▶ **Task**: In the items below, change every "Where should I click to" to "Where do I click to" and leave everything else as it is.

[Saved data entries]

***

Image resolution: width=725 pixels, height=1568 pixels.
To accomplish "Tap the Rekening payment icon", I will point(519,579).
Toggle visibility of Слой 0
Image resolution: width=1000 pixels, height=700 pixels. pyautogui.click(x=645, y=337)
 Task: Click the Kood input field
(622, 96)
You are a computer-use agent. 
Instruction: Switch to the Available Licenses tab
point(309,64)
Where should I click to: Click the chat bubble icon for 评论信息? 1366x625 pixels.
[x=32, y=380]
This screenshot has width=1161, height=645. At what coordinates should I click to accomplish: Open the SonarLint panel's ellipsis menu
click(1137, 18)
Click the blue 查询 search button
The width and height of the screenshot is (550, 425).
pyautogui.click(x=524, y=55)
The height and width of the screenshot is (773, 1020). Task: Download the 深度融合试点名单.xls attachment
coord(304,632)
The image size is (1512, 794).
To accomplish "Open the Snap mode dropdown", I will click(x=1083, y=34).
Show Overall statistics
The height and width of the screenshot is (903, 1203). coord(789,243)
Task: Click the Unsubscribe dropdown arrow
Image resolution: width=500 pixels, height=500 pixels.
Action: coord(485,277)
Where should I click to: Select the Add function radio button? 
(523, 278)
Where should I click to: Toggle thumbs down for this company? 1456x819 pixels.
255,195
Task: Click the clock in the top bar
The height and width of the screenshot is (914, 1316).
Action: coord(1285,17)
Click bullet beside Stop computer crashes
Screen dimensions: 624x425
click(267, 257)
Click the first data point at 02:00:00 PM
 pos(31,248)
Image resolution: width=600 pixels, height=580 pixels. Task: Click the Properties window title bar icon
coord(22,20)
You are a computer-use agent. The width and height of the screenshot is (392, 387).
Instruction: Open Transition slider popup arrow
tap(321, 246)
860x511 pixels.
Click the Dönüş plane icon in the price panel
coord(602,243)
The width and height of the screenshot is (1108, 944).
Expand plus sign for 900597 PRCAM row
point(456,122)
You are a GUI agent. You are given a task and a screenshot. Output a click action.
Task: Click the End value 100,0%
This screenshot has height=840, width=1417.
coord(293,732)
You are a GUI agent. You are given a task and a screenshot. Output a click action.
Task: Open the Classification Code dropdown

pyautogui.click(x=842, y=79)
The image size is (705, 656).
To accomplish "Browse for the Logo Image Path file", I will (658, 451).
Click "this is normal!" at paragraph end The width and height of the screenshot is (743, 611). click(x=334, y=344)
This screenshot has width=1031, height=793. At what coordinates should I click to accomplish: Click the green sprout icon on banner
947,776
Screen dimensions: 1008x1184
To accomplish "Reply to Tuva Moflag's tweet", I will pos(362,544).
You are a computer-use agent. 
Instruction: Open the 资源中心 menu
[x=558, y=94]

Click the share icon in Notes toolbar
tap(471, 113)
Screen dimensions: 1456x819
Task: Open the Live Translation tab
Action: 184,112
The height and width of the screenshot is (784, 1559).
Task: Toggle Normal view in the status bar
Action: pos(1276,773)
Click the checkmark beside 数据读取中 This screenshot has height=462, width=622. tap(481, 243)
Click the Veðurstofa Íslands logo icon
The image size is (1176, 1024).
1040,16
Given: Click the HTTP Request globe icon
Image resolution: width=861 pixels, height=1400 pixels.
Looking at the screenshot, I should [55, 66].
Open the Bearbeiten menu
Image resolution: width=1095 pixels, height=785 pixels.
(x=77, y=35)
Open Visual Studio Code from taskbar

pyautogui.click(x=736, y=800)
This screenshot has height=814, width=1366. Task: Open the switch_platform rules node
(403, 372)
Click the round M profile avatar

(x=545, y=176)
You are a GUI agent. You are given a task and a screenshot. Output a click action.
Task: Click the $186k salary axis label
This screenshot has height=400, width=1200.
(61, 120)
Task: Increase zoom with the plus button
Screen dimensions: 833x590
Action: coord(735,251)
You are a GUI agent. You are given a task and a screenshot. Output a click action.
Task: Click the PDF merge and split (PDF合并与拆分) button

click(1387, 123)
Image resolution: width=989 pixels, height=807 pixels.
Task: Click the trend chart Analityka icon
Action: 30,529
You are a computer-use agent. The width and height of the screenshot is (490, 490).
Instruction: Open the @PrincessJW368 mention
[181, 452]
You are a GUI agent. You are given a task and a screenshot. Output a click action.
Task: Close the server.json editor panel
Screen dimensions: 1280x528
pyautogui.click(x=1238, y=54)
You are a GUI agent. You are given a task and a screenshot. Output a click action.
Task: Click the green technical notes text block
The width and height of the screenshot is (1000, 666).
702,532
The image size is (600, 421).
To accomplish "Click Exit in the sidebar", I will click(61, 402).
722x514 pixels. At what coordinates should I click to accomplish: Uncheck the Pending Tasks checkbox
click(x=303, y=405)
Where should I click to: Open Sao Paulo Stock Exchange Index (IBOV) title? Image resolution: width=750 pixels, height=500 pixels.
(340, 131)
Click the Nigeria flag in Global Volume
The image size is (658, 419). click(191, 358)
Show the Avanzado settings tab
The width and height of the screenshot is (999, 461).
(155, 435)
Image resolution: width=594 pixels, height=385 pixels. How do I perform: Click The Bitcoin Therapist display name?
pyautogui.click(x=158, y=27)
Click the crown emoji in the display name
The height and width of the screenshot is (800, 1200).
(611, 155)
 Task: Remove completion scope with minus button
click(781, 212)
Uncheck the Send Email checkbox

***

▶ **Task response**:
Image resolution: width=725 pixels, height=1568 pixels.
To accomplish "Tap the Rekening payment icon", I will point(519,579).
Toggle visibility of Слой 0
Image resolution: width=1000 pixels, height=700 pixels. pyautogui.click(x=645, y=337)
 Task: Click the Kood input field
(622, 96)
You are a computer-use agent. 
Instruction: Switch to the Available Licenses tab
point(309,64)
Where do I click to: Click the chat bubble icon for 评论信息? 1366x625 pixels.
[x=32, y=380]
This screenshot has width=1161, height=645. At what coordinates should I click to accomplish: Open the SonarLint panel's ellipsis menu
click(1137, 18)
Click the blue 查询 search button
The width and height of the screenshot is (550, 425).
pyautogui.click(x=524, y=55)
The height and width of the screenshot is (773, 1020). Task: Download the 深度融合试点名单.xls attachment
coord(304,632)
The image size is (1512, 794).
To accomplish "Open the Snap mode dropdown", I will click(x=1083, y=34).
Show Overall statistics
The height and width of the screenshot is (903, 1203). coord(789,243)
Task: Click the Unsubscribe dropdown arrow
Image resolution: width=500 pixels, height=500 pixels.
Action: coord(485,277)
Where do I click to: Select the Add function radio button? 
(523, 278)
Where do I click to: Toggle thumbs down for this company? 1456x819 pixels.
255,195
Task: Click the clock in the top bar
The height and width of the screenshot is (914, 1316).
Action: coord(1285,17)
Click bullet beside Stop computer crashes
Screen dimensions: 624x425
click(267, 257)
Click the first data point at 02:00:00 PM
 pos(31,248)
Image resolution: width=600 pixels, height=580 pixels. Task: Click the Properties window title bar icon
coord(22,20)
You are a computer-use agent. The width and height of the screenshot is (392, 387).
Instruction: Open Transition slider popup arrow
tap(321, 246)
860x511 pixels.
Click the Dönüş plane icon in the price panel
coord(602,243)
The width and height of the screenshot is (1108, 944).
Expand plus sign for 900597 PRCAM row
point(456,122)
You are a GUI agent. You are given a task and a screenshot. Output a click action.
Task: Click the End value 100,0%
This screenshot has height=840, width=1417.
coord(293,732)
You are a GUI agent. You are given a task and a screenshot. Output a click action.
Task: Open the Classification Code dropdown

pyautogui.click(x=842, y=79)
The image size is (705, 656).
To accomplish "Browse for the Logo Image Path file", I will (658, 451).
Click "this is normal!" at paragraph end The width and height of the screenshot is (743, 611). click(x=334, y=344)
This screenshot has width=1031, height=793. At what coordinates should I click to accomplish: Click the green sprout icon on banner
947,776
Screen dimensions: 1008x1184
To accomplish "Reply to Tuva Moflag's tweet", I will pos(362,544).
You are a computer-use agent. 
Instruction: Open the 资源中心 menu
[x=558, y=94]

Click the share icon in Notes toolbar
tap(471, 113)
Screen dimensions: 1456x819
Task: Open the Live Translation tab
Action: 184,112
The height and width of the screenshot is (784, 1559).
Task: Toggle Normal view in the status bar
Action: pos(1276,773)
Click the checkmark beside 数据读取中 This screenshot has height=462, width=622. tap(481, 243)
Click the Veðurstofa Íslands logo icon
The image size is (1176, 1024).
1040,16
Given: Click the HTTP Request globe icon
Image resolution: width=861 pixels, height=1400 pixels.
Looking at the screenshot, I should [55, 66].
Open the Bearbeiten menu
Image resolution: width=1095 pixels, height=785 pixels.
(x=77, y=35)
Open Visual Studio Code from taskbar

pyautogui.click(x=736, y=800)
This screenshot has height=814, width=1366. Task: Open the switch_platform rules node
(403, 372)
Click the round M profile avatar

(x=545, y=176)
You are a GUI agent. You are given a task and a screenshot. Output a click action.
Task: Click the $186k salary axis label
This screenshot has height=400, width=1200.
(61, 120)
Task: Increase zoom with the plus button
Screen dimensions: 833x590
Action: coord(735,251)
You are a GUI agent. You are given a task and a screenshot. Output a click action.
Task: Click the PDF merge and split (PDF合并与拆分) button

click(1387, 123)
Image resolution: width=989 pixels, height=807 pixels.
Task: Click the trend chart Analityka icon
Action: 30,529
You are a computer-use agent. The width and height of the screenshot is (490, 490).
Instruction: Open the @PrincessJW368 mention
[181, 452]
You are a GUI agent. You are given a task and a screenshot. Output a click action.
Task: Close the server.json editor panel
Screen dimensions: 1280x528
pyautogui.click(x=1238, y=54)
You are a GUI agent. You are given a task and a screenshot. Output a click action.
Task: Click the green technical notes text block
The width and height of the screenshot is (1000, 666).
702,532
The image size is (600, 421).
To accomplish "Click Exit in the sidebar", I will click(61, 402).
722x514 pixels. At what coordinates should I click to accomplish: Uncheck the Pending Tasks checkbox
click(x=303, y=405)
Where do I click to: Open Sao Paulo Stock Exchange Index (IBOV) title? Image resolution: width=750 pixels, height=500 pixels.
(340, 131)
Click the Nigeria flag in Global Volume
The image size is (658, 419). click(191, 358)
Show the Avanzado settings tab
The width and height of the screenshot is (999, 461).
(155, 435)
Image resolution: width=594 pixels, height=385 pixels. How do I perform: Click The Bitcoin Therapist display name?
pyautogui.click(x=158, y=27)
Click the crown emoji in the display name
The height and width of the screenshot is (800, 1200).
(611, 155)
 Task: Remove completion scope with minus button
click(781, 212)
Uncheck the Send Email checkbox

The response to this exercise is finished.